Uitspraak
1.Procesverloop in cassatie
2.Beoordeling van de cassatiemiddelen
3.Beslissing
18 maart 2025.
Hoge Raad
In deze zaak heeft de Hoge Raad op 18 maart 2025 uitspraak gedaan in een cassatieprocedure tegen een beschikking van het gerechtshof Arnhem-Leeuwarden. Het beroep in cassatie is ingesteld door de klager, die werd bijgestaan door advocaat A.C. Vingerling. De zaak betreft een klaagschrift over beslag op diverse voorwerpen, waaronder een auto, cryptotelefoons, geldbedragen, bankrekeningen, een sloep, horloges en een ring, in het kader van een verdenking van witwassen. De Hoge Raad heeft zich gebogen over twee belangrijke vragen: of het hof terecht heeft geoordeeld dat het niet hoogst onwaarschijnlijk is dat de rechter in hoger beroep de inbeslaggenomen voorwerpen verbeurd zal verklaren of een geldboete zal opleggen, en of het hof had moeten onderzoeken of de voortduring van het beslag in overeenstemming is met de vereisten van proportionaliteit en subsidiariteit.

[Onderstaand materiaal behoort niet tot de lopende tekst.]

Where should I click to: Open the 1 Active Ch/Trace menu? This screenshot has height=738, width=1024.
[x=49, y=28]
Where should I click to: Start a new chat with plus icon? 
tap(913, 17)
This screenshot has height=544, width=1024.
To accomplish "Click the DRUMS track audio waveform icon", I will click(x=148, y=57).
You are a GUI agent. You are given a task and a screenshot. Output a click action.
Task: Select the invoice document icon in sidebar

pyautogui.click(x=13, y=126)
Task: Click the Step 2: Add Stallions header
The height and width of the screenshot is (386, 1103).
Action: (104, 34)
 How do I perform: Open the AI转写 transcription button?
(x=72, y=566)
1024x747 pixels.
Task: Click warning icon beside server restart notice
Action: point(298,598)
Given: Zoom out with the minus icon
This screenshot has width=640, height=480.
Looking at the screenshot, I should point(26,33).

De advocaat-generaal T.N.B.M. Spronken heeft geconcludeerd tot niet-ontvankelijkverklaring van de klager voor zover het beroep betrekking heeft op de teruggegeven cryptotelefoons en het banksaldo op de ABN Amro-rekening. De Hoge Raad heeft de klachten over de uitspraak van het hof beoordeeld en geconcludeerd dat deze niet kunnen leiden tot vernietiging van die uitspraak. De Hoge Raad heeft daarbij aangegeven dat het niet nodig is om te motiveren waarom tot dit oordeel is gekomen, aangezien de vragen niet van belang zijn voor de eenheid of ontwikkeling van het recht. Uiteindelijk heeft de Hoge Raad het beroep verworpen.